Issue metadata
Sign in to add a comment
|
Near homograph URL Spoofing with Arabic
Reported by
rayyan...@gmail.com,
Jun 6 2017
|
||||||||||||||||||||||||
Issue descriptionhttp://xn--google-yri.com/ (does not show in punnycode) What went wrong? By adding this *ِ* (notice the weird thing under asterisk) we can actually spoof the URL (espicially the inexperienced users) More info: U+0650, ARABIC KASRA
,
Jun 6 2017
not js related
,
Jun 6 2017
Try: domain.pk for the registration.
,
Jun 6 2017
Indeed, this spoofing domain is live.
,
Jun 6 2017
jshin@, could we blacklist the character that produces the tick?
,
Jun 7 2017
This could be a special case of Issue 726950 (mixing different scripts). However, because U+0650 is in the "Mark, Nonspacing" category, it raises the question why punctuation marks like this aren't being universally blocked from appearing in URLs.
,
Jun 7 2017
Re #6: Maybe I'm missing something, but this isn't punctuation, is it? Nonspacing mark: A combining character with the General Category of Nonspacing Mark (Mn) or Enclosing Mark (Me). • The position of a nonspacing mark in presentation depends on its base character. It generally does not consume space along the visual baseline in and of itself. • Such characters may be large enough to affect the placement of their base character relative to preceding and succeeding base characters. For example, a circumflex applied to an “i” may affect spacing (“î”), as might the character U+20DD combining enclosing circle. Perhaps this is more similar to Issue 727092 ?
,
Jun 7 2017
elawrence@ is right. This is not a punctuation.
Yes, it's similar to issue 727092, but fixing that one wouldn't block this one.
U+0650 has ScriptExtension=Arabic and Syriac even though Script is Inherited.
bug 727092 is about ScriptExtension={Common,Inherited}.
So, if we disallow mixing of Latin with any script other than {CJK, Common, Inherited} based on ScriptExtension property, this one would be blocked. That is bug 726950 . Currently, we block mixing of Latin + any scripts other than Greek/Cyrillic (and a few more) bsaed on ScriptExtension values.

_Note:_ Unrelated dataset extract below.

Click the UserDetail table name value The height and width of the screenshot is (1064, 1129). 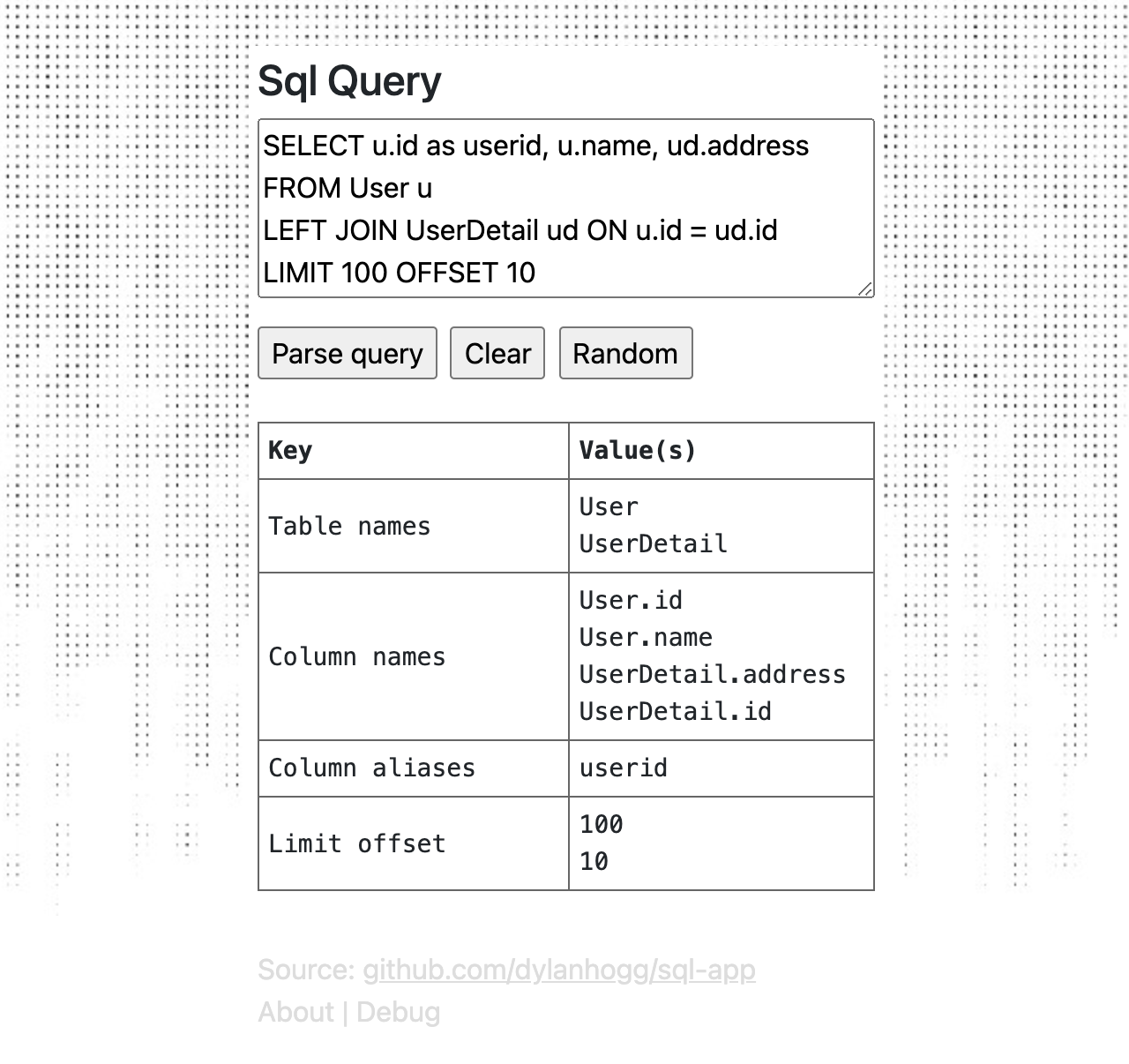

And, this can be registered in Verisign controlled domains because its script mixing rule does not use ScriptExtension but just use Script property. And it allows any characters with Script=Inherited and Script=Common to be mixed with any other script. Firefox has the same issue because it also does the same as Verisign does.
And, this one is not blocked by BiDi check, either because its Bidi class is NSM ( http://unicode.org/cldr/utility/character.jsp?a=0650 )
https://cs.chromium.org/chromium/src/third_party/icu/source/common/uts46.cpp?rcl=dfa798fe694702b43a3debc3290761f22b1acaf8&l=1025
// 5. In an LTR label, only characters with the BIDI properties L, EN,
// ES, CS, ET, ON, BN and NSM are allowed.
I'm more tempted to switch over to 'strictly restrictive' rules ( bug 726950 ).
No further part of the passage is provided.